Data for this exercise ::
--------

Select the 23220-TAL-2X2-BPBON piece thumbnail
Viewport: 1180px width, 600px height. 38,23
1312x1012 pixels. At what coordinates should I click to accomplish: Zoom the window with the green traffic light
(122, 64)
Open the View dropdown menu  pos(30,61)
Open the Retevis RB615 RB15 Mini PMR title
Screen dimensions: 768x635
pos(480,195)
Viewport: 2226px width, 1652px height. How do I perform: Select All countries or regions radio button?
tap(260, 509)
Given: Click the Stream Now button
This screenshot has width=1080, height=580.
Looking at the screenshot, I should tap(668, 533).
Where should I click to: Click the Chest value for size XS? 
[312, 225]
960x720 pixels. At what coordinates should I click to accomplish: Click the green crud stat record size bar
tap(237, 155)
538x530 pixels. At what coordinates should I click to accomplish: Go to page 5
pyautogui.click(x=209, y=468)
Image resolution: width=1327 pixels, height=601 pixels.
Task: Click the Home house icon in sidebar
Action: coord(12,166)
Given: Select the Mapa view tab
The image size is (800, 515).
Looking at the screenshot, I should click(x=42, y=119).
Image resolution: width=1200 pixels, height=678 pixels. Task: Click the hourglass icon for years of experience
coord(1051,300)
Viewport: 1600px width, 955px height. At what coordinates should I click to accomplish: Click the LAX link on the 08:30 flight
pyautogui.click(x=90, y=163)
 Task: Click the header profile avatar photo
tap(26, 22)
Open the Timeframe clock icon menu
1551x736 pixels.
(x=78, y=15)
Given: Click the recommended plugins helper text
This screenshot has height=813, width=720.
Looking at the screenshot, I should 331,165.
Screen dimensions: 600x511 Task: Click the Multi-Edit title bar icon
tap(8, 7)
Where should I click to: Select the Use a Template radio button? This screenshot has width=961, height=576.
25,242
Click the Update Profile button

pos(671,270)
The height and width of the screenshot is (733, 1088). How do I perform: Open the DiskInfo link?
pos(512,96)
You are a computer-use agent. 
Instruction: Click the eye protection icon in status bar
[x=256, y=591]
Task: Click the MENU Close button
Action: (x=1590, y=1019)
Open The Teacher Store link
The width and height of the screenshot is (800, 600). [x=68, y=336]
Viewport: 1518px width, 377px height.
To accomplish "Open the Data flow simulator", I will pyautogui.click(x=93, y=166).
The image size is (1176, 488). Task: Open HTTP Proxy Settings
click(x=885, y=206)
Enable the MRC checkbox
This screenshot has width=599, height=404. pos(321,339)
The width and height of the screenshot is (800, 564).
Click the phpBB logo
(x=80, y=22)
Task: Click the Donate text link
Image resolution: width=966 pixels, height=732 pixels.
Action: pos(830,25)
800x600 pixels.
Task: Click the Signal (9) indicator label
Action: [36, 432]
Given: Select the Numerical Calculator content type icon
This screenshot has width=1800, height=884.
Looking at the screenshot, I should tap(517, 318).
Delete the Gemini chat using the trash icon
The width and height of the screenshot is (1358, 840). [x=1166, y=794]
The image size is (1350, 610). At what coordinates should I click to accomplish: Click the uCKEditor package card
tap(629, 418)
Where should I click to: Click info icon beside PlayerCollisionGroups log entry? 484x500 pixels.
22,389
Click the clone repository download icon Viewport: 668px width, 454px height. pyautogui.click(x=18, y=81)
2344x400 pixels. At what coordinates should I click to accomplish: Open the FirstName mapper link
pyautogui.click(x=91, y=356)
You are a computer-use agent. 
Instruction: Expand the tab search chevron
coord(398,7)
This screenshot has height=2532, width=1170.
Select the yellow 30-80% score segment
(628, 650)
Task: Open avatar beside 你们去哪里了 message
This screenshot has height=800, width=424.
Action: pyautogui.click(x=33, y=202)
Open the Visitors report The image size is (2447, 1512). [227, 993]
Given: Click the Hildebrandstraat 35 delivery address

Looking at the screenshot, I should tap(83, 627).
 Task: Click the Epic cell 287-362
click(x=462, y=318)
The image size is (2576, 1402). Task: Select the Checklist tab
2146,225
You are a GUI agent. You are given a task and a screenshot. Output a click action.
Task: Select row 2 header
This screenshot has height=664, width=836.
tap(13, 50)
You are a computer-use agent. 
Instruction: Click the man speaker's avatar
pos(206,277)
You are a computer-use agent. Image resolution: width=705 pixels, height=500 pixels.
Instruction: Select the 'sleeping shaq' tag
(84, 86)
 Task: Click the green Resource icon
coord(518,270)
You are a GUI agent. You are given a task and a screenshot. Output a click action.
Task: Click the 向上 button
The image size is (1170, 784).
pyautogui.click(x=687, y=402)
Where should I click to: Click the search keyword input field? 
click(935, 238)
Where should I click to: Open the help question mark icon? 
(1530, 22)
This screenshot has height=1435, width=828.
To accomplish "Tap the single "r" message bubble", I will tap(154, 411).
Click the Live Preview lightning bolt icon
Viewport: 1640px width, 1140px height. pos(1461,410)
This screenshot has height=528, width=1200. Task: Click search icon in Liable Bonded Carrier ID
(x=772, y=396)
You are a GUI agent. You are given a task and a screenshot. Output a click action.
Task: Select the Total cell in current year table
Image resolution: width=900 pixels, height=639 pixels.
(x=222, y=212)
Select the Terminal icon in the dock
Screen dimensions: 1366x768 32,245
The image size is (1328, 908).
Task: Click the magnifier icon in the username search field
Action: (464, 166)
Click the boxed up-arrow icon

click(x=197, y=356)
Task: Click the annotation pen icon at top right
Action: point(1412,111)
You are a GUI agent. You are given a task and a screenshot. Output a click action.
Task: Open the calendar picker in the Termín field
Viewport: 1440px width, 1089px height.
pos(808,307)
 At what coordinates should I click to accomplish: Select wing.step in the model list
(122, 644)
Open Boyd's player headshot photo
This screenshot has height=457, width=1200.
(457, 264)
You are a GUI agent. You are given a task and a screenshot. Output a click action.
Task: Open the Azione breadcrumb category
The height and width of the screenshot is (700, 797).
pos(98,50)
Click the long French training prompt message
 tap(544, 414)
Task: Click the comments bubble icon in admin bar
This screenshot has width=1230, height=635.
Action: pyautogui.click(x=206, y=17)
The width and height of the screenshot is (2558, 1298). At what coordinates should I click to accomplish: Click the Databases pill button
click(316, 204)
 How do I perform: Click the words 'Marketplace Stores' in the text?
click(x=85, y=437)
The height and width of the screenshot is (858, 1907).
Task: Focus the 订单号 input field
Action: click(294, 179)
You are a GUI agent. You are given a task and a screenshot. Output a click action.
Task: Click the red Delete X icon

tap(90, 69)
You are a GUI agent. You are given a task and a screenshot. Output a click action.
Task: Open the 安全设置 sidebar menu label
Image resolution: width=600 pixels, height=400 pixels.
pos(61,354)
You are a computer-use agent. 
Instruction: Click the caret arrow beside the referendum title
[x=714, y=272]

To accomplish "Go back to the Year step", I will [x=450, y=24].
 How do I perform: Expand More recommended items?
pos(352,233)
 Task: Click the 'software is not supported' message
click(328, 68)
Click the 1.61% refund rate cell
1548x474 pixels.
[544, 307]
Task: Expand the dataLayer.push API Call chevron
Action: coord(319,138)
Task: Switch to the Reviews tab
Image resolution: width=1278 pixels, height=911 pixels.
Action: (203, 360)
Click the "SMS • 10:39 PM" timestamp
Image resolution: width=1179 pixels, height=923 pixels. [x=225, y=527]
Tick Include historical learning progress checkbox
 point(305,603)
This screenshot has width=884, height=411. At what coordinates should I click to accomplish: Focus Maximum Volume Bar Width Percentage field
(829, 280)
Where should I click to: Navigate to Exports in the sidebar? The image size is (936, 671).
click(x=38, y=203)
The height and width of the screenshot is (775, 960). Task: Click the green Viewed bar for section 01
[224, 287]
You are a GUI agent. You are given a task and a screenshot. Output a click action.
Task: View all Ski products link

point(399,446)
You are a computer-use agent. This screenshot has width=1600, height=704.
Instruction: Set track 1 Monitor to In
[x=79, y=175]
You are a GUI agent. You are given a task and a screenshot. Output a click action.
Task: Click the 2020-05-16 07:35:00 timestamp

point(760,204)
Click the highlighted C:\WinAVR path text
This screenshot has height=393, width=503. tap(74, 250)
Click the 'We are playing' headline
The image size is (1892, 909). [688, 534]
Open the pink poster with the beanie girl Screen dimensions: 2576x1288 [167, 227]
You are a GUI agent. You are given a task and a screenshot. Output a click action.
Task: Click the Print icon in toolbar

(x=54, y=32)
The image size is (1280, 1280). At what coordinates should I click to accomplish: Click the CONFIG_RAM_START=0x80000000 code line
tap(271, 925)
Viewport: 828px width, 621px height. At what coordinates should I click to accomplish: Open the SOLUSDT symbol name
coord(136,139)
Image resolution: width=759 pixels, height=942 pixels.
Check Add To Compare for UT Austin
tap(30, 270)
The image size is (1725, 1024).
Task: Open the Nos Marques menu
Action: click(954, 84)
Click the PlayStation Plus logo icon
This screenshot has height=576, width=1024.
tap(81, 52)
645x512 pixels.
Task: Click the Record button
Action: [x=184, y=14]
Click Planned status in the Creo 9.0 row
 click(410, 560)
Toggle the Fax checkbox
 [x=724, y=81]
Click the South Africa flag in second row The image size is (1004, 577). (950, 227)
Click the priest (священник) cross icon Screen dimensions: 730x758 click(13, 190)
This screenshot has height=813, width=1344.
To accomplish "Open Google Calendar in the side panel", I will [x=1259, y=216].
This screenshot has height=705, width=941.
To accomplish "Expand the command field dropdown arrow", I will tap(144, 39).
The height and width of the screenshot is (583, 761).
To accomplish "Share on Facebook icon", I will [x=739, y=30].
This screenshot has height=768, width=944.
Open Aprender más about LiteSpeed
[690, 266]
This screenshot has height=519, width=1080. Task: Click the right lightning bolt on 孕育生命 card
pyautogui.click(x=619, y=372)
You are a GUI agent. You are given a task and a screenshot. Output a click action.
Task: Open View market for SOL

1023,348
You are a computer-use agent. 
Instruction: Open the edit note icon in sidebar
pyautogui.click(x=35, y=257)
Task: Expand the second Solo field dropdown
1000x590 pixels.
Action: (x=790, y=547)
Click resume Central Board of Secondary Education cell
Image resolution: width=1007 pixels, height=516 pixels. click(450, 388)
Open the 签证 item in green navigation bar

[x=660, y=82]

--------

Task to carry out :: All lines of the records containing "dropdown" should be shown.

Response area ::
Open the View dropdown menu  pos(30,61)
To accomplish "Expand the command field dropdown arrow", I will tap(144, 39).
Task: Expand the second Solo field dropdown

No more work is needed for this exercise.